━━ Given records

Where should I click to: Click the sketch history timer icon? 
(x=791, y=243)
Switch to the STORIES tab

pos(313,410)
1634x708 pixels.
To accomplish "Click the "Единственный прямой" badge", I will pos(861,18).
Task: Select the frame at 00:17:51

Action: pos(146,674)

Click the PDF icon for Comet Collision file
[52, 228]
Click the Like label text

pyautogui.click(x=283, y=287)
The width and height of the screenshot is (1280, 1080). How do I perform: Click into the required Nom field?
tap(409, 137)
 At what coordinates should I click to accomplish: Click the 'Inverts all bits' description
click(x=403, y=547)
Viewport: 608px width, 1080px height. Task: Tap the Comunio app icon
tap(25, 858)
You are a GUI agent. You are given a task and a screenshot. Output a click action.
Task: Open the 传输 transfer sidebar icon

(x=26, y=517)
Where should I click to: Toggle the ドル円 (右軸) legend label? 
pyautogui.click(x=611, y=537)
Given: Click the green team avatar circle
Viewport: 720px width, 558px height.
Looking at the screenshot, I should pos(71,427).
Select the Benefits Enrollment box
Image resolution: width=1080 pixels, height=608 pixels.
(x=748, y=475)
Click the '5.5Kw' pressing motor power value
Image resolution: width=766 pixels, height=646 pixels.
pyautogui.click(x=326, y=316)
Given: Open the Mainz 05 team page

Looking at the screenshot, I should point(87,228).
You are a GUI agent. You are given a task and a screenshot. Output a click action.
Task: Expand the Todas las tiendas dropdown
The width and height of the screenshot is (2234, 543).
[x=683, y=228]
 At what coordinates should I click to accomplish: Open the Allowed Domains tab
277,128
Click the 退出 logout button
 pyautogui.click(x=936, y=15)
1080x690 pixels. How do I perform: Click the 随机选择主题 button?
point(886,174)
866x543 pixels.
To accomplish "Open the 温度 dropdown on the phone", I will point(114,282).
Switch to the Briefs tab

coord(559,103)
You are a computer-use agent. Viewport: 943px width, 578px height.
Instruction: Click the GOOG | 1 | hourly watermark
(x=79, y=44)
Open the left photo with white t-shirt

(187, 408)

━━━━

• Exercise goal: Every line above should be written out again, unchanged.

• Task result:
Where should I click to: Click the sketch history timer icon? 
(x=791, y=243)
Switch to the STORIES tab

pos(313,410)
1634x708 pixels.
To accomplish "Click the "Единственный прямой" badge", I will pos(861,18).
Task: Select the frame at 00:17:51

Action: pos(146,674)

Click the PDF icon for Comet Collision file
[52, 228]
Click the Like label text

pyautogui.click(x=283, y=287)
The width and height of the screenshot is (1280, 1080). How do I perform: Click into the required Nom field?
tap(409, 137)
 At what coordinates should I click to accomplish: Click the 'Inverts all bits' description
click(x=403, y=547)
Viewport: 608px width, 1080px height. Task: Tap the Comunio app icon
tap(25, 858)
You are a GUI agent. You are given a task and a screenshot. Output a click action.
Task: Open the 传输 transfer sidebar icon

(x=26, y=517)
Where should I click to: Toggle the ドル円 (右軸) legend label? 
pyautogui.click(x=611, y=537)
Given: Click the green team avatar circle
Viewport: 720px width, 558px height.
Looking at the screenshot, I should pos(71,427).
Select the Benefits Enrollment box
Image resolution: width=1080 pixels, height=608 pixels.
(x=748, y=475)
Click the '5.5Kw' pressing motor power value
Image resolution: width=766 pixels, height=646 pixels.
pyautogui.click(x=326, y=316)
Given: Open the Mainz 05 team page

Looking at the screenshot, I should point(87,228).
You are a GUI agent. You are given a task and a screenshot. Output a click action.
Task: Expand the Todas las tiendas dropdown
The width and height of the screenshot is (2234, 543).
[x=683, y=228]
 At what coordinates should I click to accomplish: Open the Allowed Domains tab
277,128
Click the 退出 logout button
 pyautogui.click(x=936, y=15)
1080x690 pixels. How do I perform: Click the 随机选择主题 button?
point(886,174)
866x543 pixels.
To accomplish "Open the 温度 dropdown on the phone", I will point(114,282).
Switch to the Briefs tab

coord(559,103)
You are a computer-use agent. Viewport: 943px width, 578px height.
Instruction: Click the GOOG | 1 | hourly watermark
(x=79, y=44)
Open the left photo with white t-shirt

(187, 408)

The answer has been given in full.